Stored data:

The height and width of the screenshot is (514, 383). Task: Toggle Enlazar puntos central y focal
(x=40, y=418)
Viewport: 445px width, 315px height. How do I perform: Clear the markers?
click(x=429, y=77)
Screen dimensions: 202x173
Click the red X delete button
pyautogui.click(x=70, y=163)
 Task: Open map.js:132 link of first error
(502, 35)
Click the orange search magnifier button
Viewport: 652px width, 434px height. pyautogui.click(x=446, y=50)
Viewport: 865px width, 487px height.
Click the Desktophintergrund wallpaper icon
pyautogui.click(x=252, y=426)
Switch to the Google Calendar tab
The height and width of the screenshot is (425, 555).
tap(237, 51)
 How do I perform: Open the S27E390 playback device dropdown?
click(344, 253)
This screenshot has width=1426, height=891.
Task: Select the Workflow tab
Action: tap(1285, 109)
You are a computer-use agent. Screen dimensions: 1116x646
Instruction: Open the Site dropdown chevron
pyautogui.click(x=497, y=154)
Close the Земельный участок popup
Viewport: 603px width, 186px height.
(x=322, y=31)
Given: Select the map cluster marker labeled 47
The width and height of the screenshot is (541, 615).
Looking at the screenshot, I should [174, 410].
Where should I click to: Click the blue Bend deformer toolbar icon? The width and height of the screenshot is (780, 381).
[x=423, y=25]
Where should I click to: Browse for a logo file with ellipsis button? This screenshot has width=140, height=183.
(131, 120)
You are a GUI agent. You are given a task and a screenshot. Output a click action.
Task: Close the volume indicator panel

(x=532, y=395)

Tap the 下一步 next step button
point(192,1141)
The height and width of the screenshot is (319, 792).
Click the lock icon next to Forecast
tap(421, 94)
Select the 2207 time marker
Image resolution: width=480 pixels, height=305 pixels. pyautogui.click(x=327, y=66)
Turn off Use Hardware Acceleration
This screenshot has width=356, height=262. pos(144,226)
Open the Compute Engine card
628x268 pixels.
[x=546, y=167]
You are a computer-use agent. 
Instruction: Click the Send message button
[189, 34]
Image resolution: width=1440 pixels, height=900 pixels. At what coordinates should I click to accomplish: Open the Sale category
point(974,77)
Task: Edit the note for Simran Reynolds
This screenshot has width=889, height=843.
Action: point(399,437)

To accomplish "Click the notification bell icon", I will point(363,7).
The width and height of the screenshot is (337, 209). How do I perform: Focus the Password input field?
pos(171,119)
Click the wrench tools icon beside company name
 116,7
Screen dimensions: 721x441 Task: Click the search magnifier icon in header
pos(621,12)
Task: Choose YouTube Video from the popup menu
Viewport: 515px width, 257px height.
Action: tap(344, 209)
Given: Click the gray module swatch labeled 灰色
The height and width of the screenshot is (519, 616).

- _TRY IT_
Nothing should appear in the answer except the lines above from the line with "Click the orange search magnifier button" through the line with "Switch to the Google Calendar tab", both included, written out exactly.

- _TASK RESULT_
Click the orange search magnifier button
Viewport: 652px width, 434px height. pyautogui.click(x=446, y=50)
Viewport: 865px width, 487px height.
Click the Desktophintergrund wallpaper icon
pyautogui.click(x=252, y=426)
Switch to the Google Calendar tab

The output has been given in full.